Will the unimaginable disruption and cost of the coronavirus pandemic change the status quo? I’m not sure it will leave as lasting a mark on the law as the banking crisis, beyond a fundamental reset of attitudes to the office and remote working. For reasons I can’t quite fathom the fault lines of the profession feel as yet undisturbed even as global calamity piles up (and Brexit looms).

The profession can certainly endure and adapt. Despite its faults, it has an uncommon, obsessive focus on talent that puts most other industries to shame. That faith in talent, and continual striving for excellence, has served it well for hundreds of years and likely will for hundreds more.

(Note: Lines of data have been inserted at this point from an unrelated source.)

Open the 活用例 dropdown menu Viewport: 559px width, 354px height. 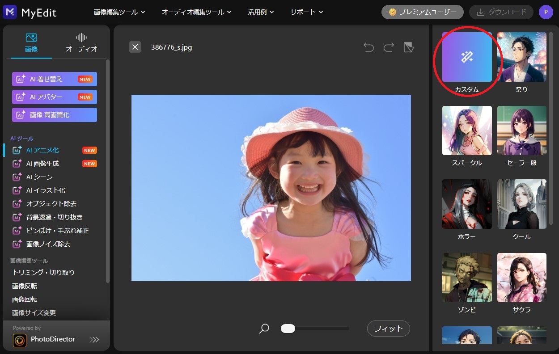point(261,12)
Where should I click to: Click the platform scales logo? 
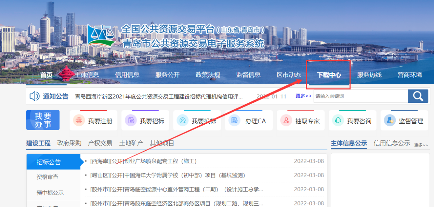click(x=101, y=37)
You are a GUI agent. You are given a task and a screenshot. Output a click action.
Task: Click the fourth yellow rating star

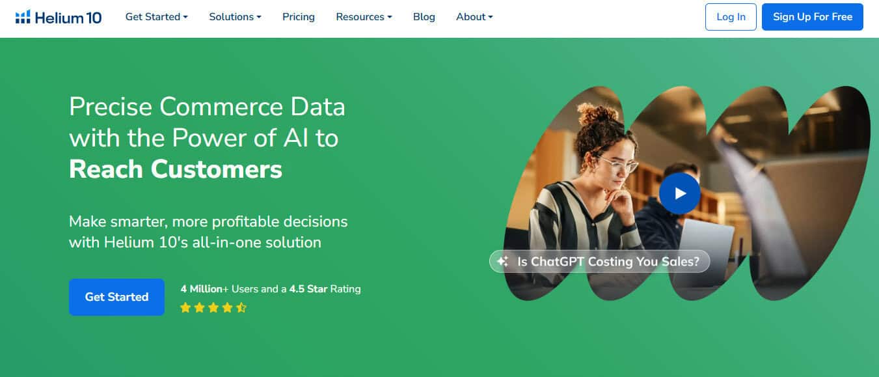pyautogui.click(x=227, y=307)
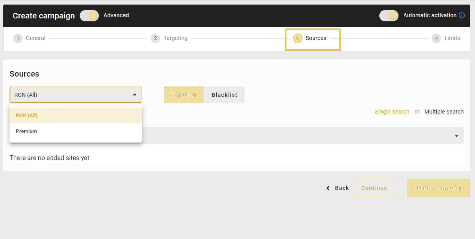
Task: Switch to Blacklist mode
Action: coord(224,95)

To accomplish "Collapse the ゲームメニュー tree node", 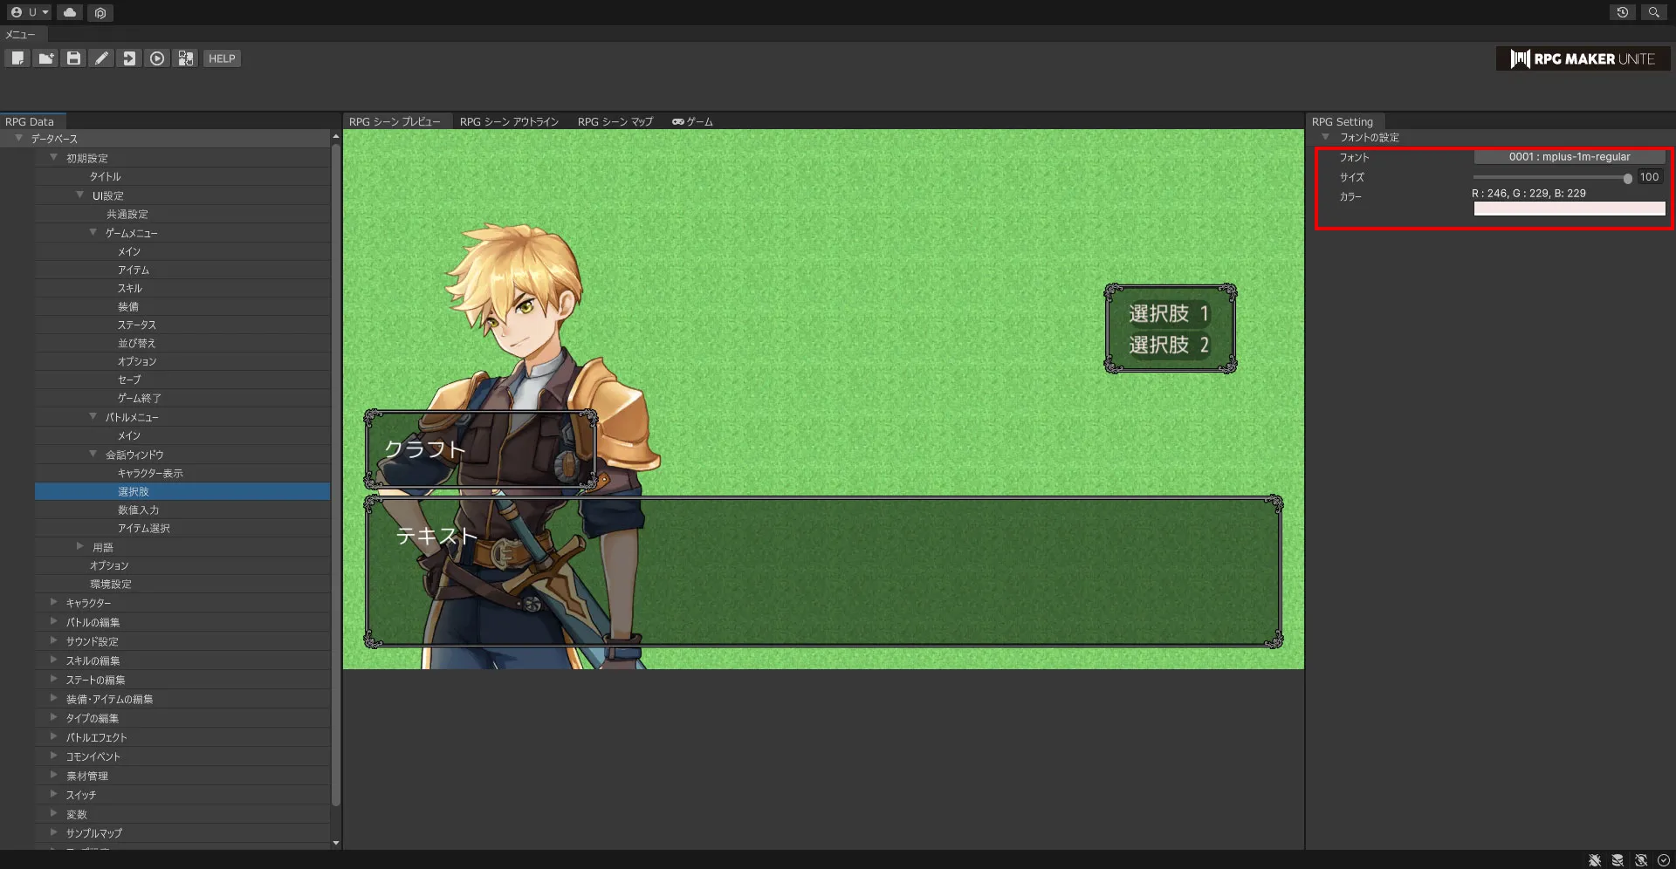I will click(x=93, y=233).
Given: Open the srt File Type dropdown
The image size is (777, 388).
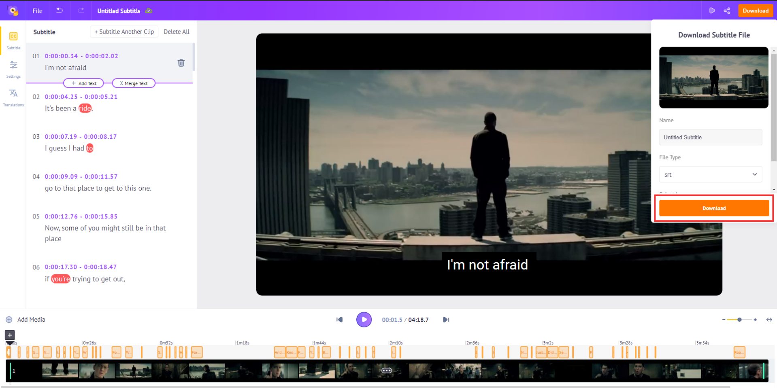Looking at the screenshot, I should [710, 174].
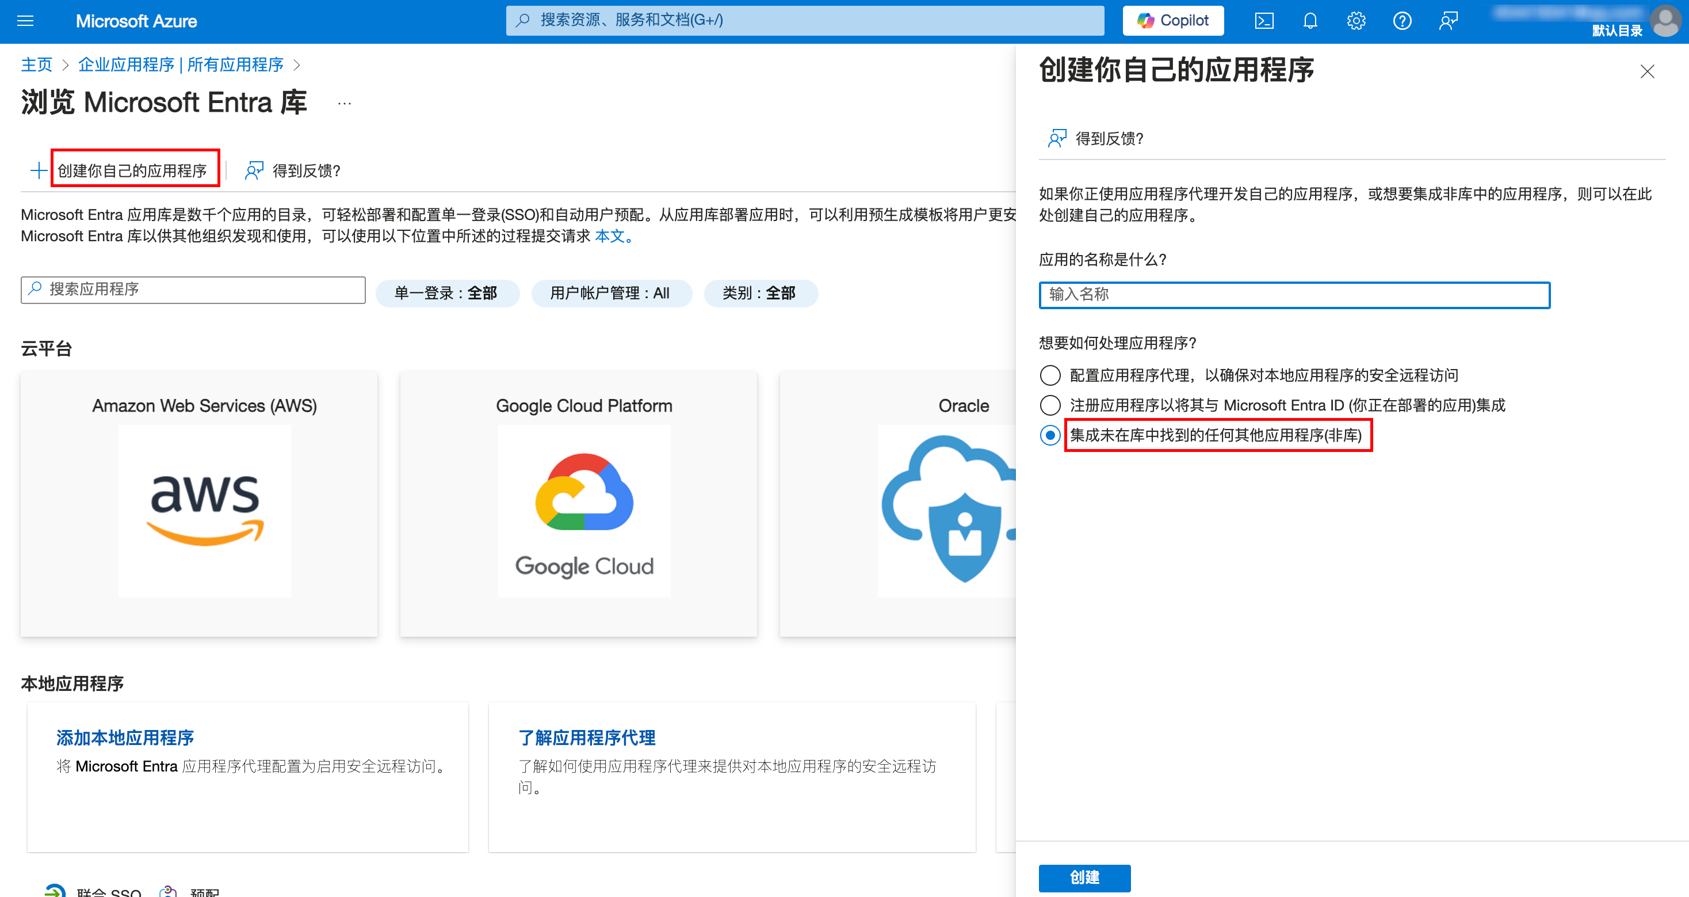Navigate to 企业应用程序 所有应用程序 breadcrumb
This screenshot has width=1689, height=897.
coord(180,65)
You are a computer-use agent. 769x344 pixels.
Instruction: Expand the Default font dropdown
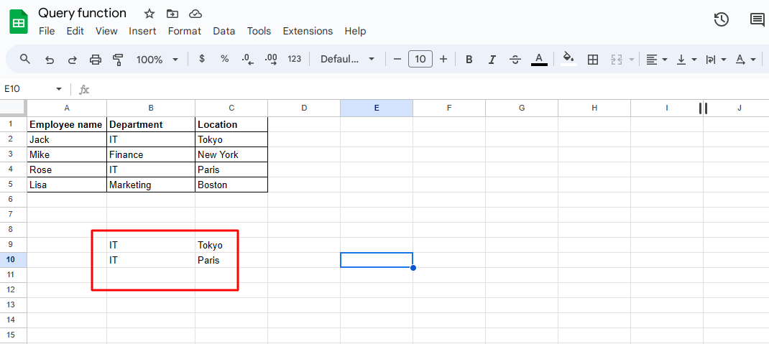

Predicting how all this shakes out is, I suppose, a mug’s game but then I’ve had a great 20-year ride as a professional mug. Careers in journalism are not easy for reasons lawyers will easily grasp. Deadlines, pressure, insecurity – it’s a ‘rough old game’, one boss told me. I used to tell the reporters I trained that it was a love/hate job, with highs and lows but not much in the middle. Despite plenty of lows, the job gave me purpose and brought many great colleagues, contacts and friends. I still loved it at the end, perhaps more at the end. A cover feature that nails its subject and shapes its narrative with colour and imagination still feels a thing of beauty to me. Yet, there is a season to all things. I’m sticking with the profession after my journalism days, but I never wanted to keep doing this job until diminishing returns set in.

That just leaves me to say a final thank you to all those contacts and readers who were supportive over the years. Hopefully, I’ll see some of you on the flip side. Take care.